2) Better communication would be if electronics could run on less energy. We could use solar power to power our electronics and not need to have them plugged in all the time. With better communication people would not have to travel so often. They would be able to talk from their homes or offices, which would cut down their use of cars, trains, planes, etc.
Questions
1) Why does America use transportation for everything we do? Why do we not bike or walk like people do in many other countries?
2) Why is there not more talking about the improvement of public transportation? if people took the bus or subway more often would it make a big impact on the use of our energy ?
Here is a link that talks about the future of transportation:
The video is interesting. I could see Zipcar as one part of a reworking of our cities and habits in a low-energy future, but we shouldn't see it as a silver bullet. If it's as effective as its promoters say, it will reduce the cost of driving, causing even more driving and potentially pushing total energy use _up_.

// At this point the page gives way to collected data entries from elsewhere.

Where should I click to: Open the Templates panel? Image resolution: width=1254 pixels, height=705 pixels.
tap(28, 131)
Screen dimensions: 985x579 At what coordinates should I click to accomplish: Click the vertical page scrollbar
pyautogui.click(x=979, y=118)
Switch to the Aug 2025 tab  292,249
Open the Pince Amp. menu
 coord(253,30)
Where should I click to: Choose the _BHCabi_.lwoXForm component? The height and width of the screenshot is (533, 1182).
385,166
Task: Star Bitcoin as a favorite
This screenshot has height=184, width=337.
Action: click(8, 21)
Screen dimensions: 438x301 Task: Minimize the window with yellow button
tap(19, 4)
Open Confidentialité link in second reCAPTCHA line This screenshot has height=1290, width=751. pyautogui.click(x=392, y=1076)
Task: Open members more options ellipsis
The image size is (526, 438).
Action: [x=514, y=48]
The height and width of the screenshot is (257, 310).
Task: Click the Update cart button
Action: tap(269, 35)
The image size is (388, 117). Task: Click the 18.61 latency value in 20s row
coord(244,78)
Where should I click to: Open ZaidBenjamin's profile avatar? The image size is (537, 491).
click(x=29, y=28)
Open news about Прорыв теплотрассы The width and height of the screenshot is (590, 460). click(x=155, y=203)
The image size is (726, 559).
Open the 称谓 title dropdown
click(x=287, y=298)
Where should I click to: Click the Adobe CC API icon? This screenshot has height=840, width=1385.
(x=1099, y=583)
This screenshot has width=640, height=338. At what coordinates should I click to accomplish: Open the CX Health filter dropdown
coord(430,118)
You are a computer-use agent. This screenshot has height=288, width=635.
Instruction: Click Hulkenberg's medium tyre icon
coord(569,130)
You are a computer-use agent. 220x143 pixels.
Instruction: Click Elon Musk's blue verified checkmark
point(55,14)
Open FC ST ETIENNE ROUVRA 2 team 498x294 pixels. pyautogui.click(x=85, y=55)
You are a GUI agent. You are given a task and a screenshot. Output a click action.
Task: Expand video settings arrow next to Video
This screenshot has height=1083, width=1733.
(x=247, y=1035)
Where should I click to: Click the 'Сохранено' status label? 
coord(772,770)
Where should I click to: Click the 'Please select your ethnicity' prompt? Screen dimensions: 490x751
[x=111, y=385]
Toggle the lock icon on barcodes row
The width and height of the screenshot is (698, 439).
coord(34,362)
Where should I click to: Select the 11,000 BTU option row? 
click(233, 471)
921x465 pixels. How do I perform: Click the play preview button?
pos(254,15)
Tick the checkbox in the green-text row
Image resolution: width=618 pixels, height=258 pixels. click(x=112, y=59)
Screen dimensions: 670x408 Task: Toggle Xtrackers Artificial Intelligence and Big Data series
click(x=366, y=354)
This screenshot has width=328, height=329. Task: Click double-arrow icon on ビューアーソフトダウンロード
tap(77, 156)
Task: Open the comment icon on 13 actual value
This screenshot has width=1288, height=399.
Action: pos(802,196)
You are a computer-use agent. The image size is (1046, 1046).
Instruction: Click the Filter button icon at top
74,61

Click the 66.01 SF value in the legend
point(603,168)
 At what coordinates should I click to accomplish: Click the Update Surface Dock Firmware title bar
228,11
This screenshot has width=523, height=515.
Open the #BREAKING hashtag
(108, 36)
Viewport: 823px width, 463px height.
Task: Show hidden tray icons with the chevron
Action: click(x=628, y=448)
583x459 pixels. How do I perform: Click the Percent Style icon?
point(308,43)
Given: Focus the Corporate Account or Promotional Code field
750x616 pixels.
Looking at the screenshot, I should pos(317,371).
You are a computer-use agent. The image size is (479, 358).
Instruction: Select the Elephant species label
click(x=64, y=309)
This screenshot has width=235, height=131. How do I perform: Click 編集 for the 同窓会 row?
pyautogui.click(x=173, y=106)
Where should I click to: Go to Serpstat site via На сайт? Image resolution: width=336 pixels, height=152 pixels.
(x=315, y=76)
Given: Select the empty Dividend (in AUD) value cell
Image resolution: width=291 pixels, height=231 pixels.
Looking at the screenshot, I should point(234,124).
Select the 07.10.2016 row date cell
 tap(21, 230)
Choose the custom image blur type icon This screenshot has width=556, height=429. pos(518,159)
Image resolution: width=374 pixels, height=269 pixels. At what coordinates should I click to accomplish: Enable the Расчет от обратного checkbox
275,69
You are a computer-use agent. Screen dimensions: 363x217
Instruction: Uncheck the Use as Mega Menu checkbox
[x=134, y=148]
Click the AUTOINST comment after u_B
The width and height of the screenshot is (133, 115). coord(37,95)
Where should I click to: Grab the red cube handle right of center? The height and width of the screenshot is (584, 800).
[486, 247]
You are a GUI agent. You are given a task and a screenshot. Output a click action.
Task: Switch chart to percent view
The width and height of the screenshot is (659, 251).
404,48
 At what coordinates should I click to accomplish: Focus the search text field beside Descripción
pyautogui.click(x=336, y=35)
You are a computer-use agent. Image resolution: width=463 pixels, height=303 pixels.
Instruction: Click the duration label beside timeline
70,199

ReplyDeleteBiking and walking are transportation, so presumably your question is about _mechanized_ transportation. And we use that so much because it's convenient and it's been cheap. We've also built up an ideology that says that cars are the normal way of getting around, and that they provide independence and freedom. Yet we've made a series of decisions, starting after World War II, to favor driving over public transport, walking, and biking, that have had in some ways the opposite effect. If you own a car and can drive, you have a degree of independence. Yet there are many, many places in America where distance, lack of sidewalks, lack of nearby stores, lack of public transit leave people with no practical alternative to driving. And what if, for some reason, you can't drive? Too young, too old, blind, certain medications, too poor to afford a car. By some calculations that covers almost 50% of the US population, yet they almost never figure in our discussions of how transportation dollars should be spent and what makes a city a good place to live in and get around in. Highly dysfunctional.